# TASK OBJECTIVE
In the records that follow, find the line with "Where should I click to: Click the move"; from there, retype every line exactly through the line with "This screenshot has height=366, width=687.", which also belongs to the answer.

# DATA LISTING
______

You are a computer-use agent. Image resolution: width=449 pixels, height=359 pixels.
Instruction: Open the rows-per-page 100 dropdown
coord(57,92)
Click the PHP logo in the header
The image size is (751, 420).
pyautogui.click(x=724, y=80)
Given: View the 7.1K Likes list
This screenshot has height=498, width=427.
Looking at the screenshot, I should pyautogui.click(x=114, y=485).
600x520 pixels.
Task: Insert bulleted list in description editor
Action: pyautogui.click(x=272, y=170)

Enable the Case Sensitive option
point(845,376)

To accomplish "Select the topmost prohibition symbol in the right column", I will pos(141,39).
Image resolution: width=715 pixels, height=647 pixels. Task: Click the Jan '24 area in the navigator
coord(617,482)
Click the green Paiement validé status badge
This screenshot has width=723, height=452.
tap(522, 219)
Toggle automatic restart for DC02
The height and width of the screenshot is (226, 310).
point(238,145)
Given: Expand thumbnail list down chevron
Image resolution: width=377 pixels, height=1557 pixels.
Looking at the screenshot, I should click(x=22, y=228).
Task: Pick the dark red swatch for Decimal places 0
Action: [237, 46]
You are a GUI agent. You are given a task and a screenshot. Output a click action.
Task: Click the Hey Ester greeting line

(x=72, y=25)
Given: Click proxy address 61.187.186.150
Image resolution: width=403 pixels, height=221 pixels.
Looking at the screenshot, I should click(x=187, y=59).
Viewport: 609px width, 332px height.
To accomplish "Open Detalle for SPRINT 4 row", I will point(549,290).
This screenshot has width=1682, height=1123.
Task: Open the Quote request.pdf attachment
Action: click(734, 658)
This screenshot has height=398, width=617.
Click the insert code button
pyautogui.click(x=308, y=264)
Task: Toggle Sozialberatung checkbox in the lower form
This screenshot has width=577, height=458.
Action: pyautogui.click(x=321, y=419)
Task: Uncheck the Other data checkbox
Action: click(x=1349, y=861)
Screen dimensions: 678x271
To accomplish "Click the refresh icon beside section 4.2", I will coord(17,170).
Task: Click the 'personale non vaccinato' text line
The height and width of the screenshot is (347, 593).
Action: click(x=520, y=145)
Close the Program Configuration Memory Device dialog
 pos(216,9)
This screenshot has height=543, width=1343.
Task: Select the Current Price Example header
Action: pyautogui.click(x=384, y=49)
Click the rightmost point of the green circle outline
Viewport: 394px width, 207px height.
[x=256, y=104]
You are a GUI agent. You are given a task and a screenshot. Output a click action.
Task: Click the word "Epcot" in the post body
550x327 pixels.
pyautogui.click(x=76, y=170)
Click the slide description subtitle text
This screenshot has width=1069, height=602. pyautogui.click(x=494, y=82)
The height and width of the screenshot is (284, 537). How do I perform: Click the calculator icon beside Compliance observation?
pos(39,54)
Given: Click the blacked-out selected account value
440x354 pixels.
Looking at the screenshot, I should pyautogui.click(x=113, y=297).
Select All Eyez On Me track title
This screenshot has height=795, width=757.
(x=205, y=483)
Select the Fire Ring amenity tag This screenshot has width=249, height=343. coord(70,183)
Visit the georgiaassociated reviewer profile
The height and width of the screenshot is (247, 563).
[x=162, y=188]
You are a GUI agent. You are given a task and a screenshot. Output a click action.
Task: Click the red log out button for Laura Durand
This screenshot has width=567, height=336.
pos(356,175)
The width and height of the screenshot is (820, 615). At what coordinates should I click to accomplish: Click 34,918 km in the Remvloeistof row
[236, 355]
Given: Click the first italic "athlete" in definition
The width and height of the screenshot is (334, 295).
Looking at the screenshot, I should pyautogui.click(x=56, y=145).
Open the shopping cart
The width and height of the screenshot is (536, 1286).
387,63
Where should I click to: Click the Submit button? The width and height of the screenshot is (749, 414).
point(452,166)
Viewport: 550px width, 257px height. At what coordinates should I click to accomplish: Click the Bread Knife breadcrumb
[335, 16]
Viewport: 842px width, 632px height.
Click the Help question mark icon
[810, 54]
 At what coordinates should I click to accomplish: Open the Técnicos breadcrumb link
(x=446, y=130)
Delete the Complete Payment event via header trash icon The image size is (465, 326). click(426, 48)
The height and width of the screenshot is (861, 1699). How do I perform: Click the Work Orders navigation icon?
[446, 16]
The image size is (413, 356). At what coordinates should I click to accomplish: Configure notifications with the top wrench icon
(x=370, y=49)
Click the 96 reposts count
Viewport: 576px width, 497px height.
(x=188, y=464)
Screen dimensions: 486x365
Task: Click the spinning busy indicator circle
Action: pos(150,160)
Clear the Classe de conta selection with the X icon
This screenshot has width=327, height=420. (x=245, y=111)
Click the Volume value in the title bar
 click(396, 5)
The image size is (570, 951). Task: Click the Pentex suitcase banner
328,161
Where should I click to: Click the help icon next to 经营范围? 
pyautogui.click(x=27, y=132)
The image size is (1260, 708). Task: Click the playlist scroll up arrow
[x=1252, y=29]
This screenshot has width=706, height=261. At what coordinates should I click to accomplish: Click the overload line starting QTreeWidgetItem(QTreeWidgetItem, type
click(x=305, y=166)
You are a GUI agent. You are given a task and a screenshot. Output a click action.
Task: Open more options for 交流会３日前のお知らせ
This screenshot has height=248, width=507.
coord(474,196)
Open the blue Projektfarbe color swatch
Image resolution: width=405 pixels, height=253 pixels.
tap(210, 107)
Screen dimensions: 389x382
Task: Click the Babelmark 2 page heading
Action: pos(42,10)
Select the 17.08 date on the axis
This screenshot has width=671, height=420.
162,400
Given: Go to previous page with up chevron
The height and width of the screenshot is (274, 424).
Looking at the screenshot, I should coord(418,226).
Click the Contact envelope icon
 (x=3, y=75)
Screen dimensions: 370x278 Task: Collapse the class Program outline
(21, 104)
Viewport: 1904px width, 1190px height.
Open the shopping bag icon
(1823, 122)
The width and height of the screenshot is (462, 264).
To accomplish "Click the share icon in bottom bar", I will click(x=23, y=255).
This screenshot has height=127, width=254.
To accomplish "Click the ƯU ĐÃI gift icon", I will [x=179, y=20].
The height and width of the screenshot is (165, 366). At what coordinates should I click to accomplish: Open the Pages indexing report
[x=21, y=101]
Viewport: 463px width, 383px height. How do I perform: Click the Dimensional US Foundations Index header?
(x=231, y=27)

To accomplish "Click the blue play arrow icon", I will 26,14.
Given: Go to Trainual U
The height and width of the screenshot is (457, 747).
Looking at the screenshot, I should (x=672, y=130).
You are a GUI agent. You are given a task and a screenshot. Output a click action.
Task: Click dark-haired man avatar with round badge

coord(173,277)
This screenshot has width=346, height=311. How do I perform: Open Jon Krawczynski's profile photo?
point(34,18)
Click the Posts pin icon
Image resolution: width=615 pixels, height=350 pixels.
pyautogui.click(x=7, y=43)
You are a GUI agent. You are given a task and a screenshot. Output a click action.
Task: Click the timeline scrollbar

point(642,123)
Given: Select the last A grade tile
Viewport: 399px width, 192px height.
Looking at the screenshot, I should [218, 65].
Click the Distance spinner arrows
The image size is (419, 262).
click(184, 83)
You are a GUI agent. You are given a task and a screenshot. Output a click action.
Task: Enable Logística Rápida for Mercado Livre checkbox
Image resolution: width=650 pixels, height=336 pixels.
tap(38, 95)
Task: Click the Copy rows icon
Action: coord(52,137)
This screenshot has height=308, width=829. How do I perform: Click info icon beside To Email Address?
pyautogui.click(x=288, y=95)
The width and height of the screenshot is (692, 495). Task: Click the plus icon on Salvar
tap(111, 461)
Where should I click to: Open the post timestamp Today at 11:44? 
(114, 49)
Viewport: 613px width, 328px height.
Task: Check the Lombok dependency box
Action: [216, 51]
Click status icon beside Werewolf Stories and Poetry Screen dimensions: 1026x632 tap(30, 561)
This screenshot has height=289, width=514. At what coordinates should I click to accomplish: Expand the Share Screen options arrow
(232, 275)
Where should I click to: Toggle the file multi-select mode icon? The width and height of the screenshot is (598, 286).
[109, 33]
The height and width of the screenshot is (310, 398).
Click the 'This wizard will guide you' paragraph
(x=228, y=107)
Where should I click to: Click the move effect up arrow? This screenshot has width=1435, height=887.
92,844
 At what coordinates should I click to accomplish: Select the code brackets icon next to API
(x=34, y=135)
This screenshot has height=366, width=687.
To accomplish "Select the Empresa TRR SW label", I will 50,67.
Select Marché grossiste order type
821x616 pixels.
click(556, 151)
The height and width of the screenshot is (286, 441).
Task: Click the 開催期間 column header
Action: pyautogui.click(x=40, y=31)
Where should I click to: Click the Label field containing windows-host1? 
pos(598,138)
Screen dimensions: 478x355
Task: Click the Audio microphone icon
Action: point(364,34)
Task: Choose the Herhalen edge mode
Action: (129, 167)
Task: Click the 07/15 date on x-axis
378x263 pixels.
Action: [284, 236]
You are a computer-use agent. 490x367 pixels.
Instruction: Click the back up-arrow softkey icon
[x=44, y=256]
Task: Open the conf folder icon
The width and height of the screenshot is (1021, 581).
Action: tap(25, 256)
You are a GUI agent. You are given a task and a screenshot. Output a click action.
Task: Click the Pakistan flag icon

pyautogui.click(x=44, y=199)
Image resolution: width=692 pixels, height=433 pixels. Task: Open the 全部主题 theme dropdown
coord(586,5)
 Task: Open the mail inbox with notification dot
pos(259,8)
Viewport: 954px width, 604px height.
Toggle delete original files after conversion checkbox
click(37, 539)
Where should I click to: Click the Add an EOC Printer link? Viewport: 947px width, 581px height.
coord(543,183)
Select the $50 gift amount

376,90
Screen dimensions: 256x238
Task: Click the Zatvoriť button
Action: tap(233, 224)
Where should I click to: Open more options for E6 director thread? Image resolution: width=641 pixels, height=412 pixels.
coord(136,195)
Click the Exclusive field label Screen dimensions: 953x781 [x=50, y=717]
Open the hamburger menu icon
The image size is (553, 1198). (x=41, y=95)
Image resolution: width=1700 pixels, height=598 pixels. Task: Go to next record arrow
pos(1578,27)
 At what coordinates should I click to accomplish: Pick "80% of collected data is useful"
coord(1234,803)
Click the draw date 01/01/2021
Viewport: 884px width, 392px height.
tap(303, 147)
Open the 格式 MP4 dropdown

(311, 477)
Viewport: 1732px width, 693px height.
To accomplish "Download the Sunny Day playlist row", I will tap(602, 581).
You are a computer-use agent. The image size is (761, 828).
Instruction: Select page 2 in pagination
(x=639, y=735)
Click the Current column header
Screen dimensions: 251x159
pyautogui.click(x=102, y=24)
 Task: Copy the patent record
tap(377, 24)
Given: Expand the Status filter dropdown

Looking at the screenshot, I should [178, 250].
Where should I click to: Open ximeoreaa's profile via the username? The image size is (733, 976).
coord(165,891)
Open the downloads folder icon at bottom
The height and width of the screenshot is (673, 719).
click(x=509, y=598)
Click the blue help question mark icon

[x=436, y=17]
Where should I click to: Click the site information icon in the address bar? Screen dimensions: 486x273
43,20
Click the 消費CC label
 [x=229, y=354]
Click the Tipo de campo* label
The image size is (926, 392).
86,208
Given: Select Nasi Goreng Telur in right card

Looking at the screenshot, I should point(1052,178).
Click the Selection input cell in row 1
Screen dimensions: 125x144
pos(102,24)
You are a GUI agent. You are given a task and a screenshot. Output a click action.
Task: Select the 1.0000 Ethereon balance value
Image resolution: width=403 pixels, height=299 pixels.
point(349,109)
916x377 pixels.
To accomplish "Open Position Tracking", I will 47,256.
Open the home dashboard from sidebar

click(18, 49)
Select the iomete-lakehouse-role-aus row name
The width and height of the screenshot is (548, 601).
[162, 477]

______

# FINISHED EXERCISE
Where should I click to: Click the move effect up arrow? This screenshot has width=1435, height=887.
92,844
 At what coordinates should I click to accomplish: Select the code brackets icon next to API
(x=34, y=135)
This screenshot has height=366, width=687.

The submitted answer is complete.